President Obama announced with much fanfare in an October 21 address to the nation that "as a candidate for President, I pledged to bring the war in Iraq to a responsible end.... Today, I can report that, as promised, the rest of our troops in Iraq will come home by the end of the year. After nearly nine years, America’s war in Iraq will be over."
But Obama's own Deputy National Security Adviser Denis McDonough acknowledged in a press conference the same day that the withdrawal from Iraq was more due to demands from the Iraqi government than from Obama's commitment to keep his campaign promises. "The security agreements negotiated and signed in 2008 by the Bush administration stipulated this date ... as the end of the military presence. So that has been in law now for — or been enforced now for several years. So it’s difficult to rebut the proposition that this was a known date." In essence, Obama trumpeted a troop withdrawal that he had little choice but to follow.
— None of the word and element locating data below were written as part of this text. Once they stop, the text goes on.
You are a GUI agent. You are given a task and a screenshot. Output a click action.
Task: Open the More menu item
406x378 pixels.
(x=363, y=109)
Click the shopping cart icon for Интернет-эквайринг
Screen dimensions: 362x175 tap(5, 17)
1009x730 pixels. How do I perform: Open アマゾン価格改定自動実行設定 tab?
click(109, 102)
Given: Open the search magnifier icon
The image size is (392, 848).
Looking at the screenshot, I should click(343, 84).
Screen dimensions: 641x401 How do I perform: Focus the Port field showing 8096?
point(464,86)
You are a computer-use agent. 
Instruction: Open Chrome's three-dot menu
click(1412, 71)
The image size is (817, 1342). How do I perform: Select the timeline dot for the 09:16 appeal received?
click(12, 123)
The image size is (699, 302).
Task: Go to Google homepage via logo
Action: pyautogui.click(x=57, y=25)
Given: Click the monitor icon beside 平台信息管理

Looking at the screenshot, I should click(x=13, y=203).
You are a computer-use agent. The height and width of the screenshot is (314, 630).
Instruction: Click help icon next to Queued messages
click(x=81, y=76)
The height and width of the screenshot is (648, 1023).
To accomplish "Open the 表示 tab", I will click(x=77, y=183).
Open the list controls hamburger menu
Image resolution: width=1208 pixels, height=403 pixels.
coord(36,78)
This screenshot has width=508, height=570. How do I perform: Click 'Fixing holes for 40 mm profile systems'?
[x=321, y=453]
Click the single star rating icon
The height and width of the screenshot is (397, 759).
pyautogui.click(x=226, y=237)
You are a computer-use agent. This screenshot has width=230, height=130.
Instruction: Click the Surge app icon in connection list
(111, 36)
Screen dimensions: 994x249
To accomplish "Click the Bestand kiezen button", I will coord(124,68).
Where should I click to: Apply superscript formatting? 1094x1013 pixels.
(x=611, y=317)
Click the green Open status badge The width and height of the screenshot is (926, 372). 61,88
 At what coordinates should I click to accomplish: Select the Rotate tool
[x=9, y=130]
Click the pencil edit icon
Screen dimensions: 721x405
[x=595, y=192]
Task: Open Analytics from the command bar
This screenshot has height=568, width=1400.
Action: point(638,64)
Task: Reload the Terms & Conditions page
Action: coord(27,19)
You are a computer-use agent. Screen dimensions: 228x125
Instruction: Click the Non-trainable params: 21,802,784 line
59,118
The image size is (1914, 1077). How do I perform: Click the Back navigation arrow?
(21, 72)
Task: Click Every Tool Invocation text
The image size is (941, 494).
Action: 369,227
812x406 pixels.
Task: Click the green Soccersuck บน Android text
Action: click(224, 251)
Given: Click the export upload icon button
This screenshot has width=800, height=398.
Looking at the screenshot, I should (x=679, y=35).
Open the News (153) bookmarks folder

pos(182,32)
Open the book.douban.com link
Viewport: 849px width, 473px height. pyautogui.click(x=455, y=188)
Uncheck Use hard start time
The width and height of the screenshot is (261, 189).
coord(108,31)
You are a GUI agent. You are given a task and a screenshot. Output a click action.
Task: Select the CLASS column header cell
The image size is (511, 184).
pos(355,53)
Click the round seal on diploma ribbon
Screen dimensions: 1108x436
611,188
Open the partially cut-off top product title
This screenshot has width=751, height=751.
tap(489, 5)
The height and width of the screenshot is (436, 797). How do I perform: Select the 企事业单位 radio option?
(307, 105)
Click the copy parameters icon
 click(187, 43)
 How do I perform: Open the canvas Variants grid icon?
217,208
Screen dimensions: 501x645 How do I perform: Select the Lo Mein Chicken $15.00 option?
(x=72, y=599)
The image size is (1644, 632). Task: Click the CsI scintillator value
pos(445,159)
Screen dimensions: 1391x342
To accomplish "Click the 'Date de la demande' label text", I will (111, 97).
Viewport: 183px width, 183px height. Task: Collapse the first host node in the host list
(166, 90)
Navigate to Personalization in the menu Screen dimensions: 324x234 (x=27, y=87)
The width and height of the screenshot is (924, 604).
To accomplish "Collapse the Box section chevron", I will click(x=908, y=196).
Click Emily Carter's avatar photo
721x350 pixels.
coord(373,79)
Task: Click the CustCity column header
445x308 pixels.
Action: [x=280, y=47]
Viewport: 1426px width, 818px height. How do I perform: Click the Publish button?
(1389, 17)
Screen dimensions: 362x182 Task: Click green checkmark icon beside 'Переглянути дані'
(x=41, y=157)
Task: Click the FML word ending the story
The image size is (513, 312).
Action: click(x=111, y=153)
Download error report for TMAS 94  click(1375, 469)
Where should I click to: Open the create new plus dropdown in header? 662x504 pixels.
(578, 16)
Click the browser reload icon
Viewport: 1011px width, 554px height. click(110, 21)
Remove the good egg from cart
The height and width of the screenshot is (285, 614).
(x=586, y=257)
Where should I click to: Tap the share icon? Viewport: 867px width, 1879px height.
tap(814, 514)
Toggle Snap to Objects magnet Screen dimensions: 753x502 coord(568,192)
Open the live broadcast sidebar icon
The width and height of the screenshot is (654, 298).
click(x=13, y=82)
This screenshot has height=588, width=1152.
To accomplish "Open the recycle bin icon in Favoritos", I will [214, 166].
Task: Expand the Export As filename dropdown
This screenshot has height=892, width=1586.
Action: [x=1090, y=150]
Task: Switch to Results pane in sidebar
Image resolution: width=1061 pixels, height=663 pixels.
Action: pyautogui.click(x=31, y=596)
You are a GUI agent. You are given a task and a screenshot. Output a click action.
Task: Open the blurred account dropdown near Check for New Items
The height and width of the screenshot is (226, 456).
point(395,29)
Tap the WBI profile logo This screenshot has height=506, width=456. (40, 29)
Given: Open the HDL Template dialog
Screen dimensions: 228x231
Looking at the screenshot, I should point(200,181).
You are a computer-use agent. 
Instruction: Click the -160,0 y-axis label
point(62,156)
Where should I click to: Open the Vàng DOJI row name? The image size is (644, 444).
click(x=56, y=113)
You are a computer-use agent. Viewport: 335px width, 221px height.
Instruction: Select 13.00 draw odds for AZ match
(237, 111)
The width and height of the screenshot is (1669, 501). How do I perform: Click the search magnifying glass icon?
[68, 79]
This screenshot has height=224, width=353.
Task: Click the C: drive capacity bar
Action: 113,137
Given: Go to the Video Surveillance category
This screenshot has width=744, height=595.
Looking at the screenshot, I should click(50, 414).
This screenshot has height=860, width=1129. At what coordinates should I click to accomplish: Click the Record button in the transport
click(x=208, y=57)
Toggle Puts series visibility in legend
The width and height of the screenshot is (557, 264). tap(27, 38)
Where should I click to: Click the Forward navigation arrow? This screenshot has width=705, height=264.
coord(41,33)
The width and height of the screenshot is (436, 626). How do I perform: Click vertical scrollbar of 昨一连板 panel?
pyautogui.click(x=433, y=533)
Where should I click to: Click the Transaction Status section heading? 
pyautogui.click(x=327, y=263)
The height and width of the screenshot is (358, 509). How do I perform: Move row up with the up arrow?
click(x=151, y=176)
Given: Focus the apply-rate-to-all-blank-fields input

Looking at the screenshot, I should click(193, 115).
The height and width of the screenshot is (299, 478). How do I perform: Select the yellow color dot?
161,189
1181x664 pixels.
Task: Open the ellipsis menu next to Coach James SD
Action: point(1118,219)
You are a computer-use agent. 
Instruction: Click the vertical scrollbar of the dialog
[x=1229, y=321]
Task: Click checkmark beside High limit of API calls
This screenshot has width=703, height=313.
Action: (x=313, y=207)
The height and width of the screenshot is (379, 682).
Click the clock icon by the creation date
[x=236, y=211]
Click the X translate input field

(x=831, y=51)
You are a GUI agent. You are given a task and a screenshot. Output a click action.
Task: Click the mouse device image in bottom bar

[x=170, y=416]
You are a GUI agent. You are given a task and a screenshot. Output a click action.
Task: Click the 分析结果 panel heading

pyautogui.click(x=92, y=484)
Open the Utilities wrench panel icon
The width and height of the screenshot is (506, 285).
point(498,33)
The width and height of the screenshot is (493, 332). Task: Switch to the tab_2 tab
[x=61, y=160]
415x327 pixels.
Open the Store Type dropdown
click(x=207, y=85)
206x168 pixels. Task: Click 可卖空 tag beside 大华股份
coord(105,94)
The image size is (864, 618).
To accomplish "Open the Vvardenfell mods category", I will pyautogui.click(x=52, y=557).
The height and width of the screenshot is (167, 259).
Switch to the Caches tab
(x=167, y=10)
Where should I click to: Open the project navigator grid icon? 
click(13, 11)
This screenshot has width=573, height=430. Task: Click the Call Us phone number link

Indeed, Obama was most reluctant to follow through on his campaign promise. The National Journal reported October 22 that "as recently as last week, the White House was trying to persuade the Iraqis to allow 2,000-3,000 troops to stay beyond the end of the year. Those efforts had never really gone anywhere; one senior U.S. military official told National Journal last weekend that they were stuck at 'first base' because of Iraqi reluctance to hold substantive talks."